Every day that goes by, fiber optic technology proves to be the future of digital communication. It carries a considerable amount of data over long distances at the speed of light and secures the information that is to be transmitted.


But did you know Fiber Optic technology is of great use in other fields besides telecommunication? Fiber optic is used in medicine, decoration, seismology, and many, many others. Read on to find out more.


Fun things first – DECORATION!

Fiber decoration

Christmas is not that far and for sure you already started thinking about what decoration you could buy to impress your neighbors. Well, good news! Fiber optics might be exactly what you are looking for. For many years now, fiber optic was used in decorations as it is an attractive and economical way of illumination. Besides the already traditional Christmas decorations, it is also used for museum exhibitions and in underwater lightning because they are heat-free and do not conduct electricity.


Car industry

Image Source: SCHOTT

In the automotive industry, fiber optic light applications are used, as they can be installed in small spaces and transmit cold light. Volvo, BMW, Audi, and many other big brands are using fiber optic technology to build the communication systems that connect airbags with sensors and traction control devices.
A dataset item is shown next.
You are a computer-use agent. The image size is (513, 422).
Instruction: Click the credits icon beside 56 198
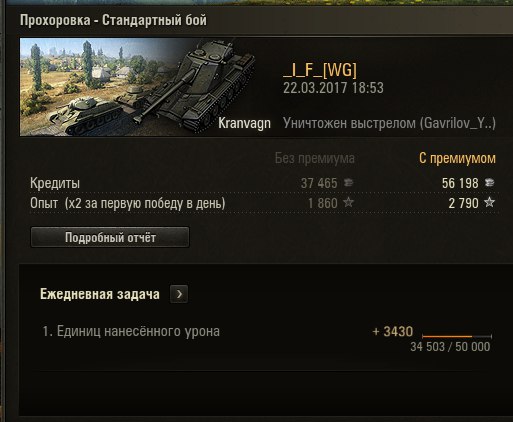click(x=489, y=183)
Already old news, but fiber optical is used in different medical procedures. Fiber optics made a great number of surgeries to be minimally invasive. Diagnosis is easier these days due to implements such as fiber optic cameras. The fiber technology is also used in X-ray imaging, light therapy, dental headpieces, surgical microscopy, and endoscopy.



Recently, researchers have developed a technology that detects seismic activity through jiggling in fiber optic lines. This system can not only determine how strong the seismic waves are, but it can also spot every minor quake that usually goes unnoticed. You can read more here.



Optical Fiber sensors are used to inspect vibrations and rotations in highways, buildings, bridges, airplane wings and sports equipment. The sensors work with a detector arrangement that measures the changes that happen while the light travels through the optical fiber.